(Saved entries)
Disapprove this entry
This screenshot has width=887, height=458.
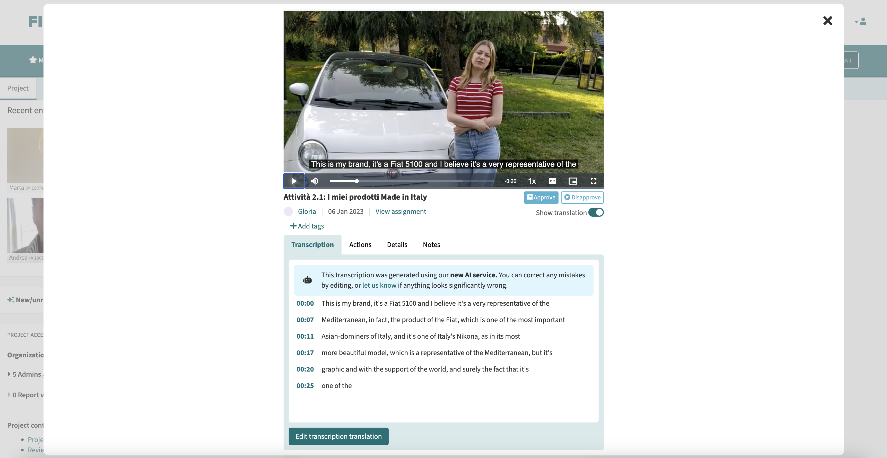582,198
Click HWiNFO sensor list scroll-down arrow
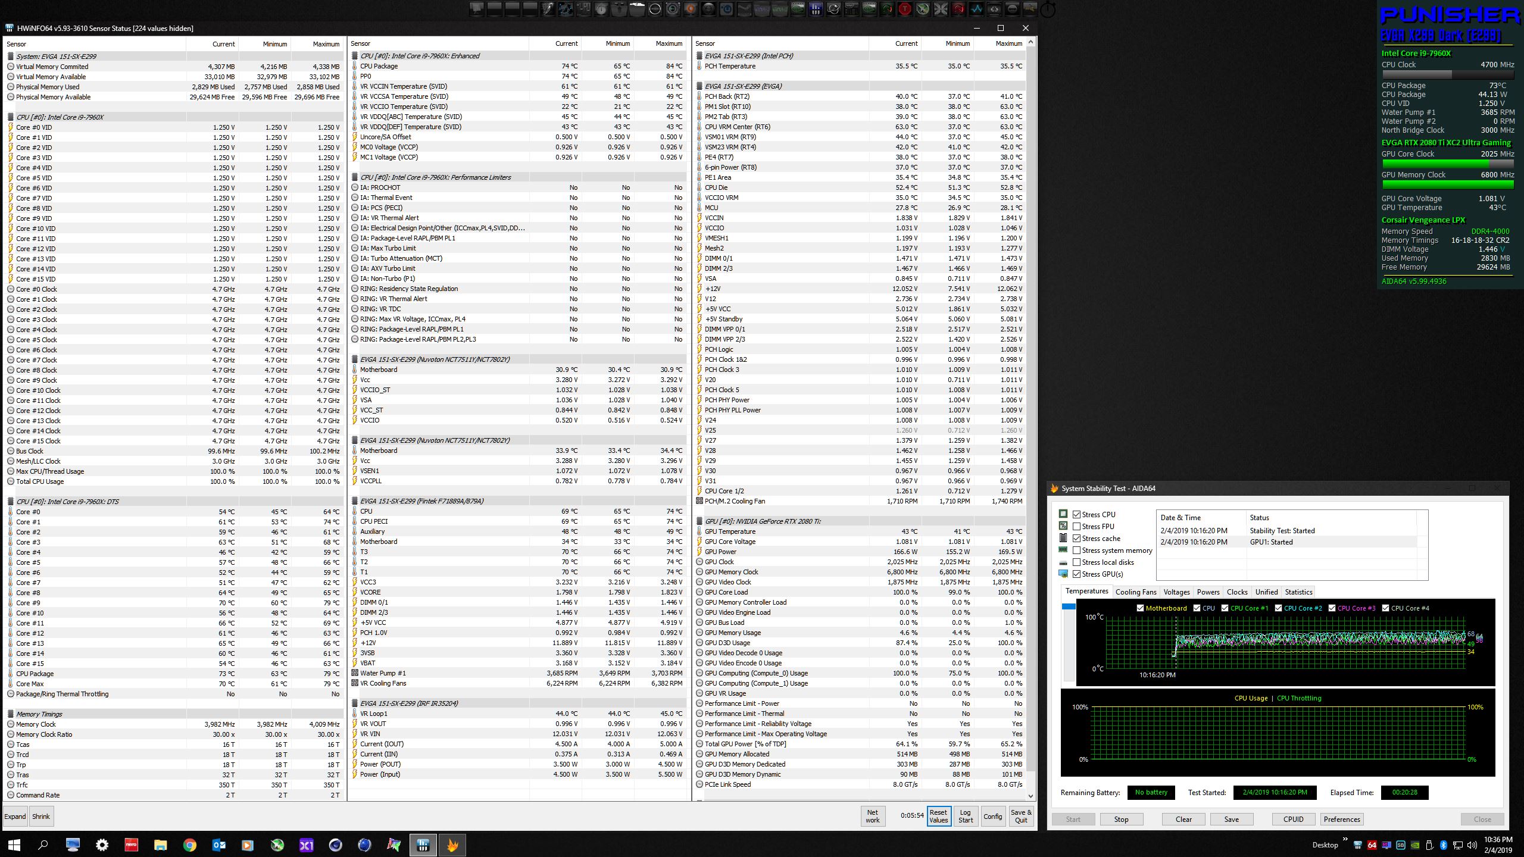The image size is (1524, 857). pos(1030,796)
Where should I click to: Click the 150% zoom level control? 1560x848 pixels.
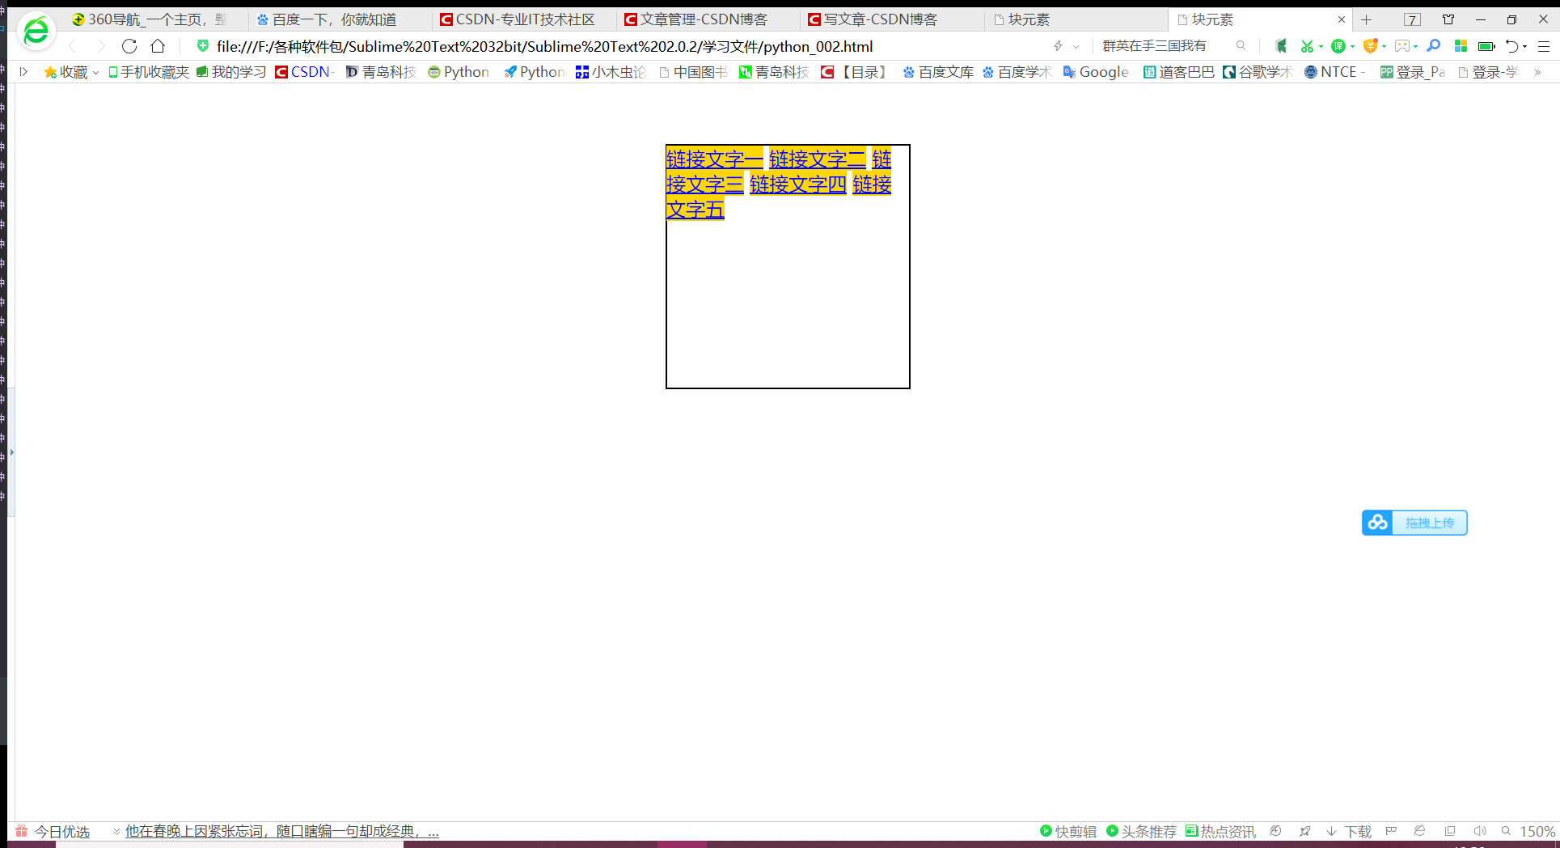click(1539, 830)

What this task involves:
Repeat only the lines from the one with "This screenshot has width=887, height=458." through the end of the data, both included and exactly as written. Pictures stay out of the copy.

Response box:
This screenshot has width=887, height=458.
582,198
Click HWiNFO sensor list scroll-down arrow
The image size is (1524, 857). pos(1030,796)
Where should I click to: Click the 150% zoom level control? 1560x848 pixels.
click(1539, 830)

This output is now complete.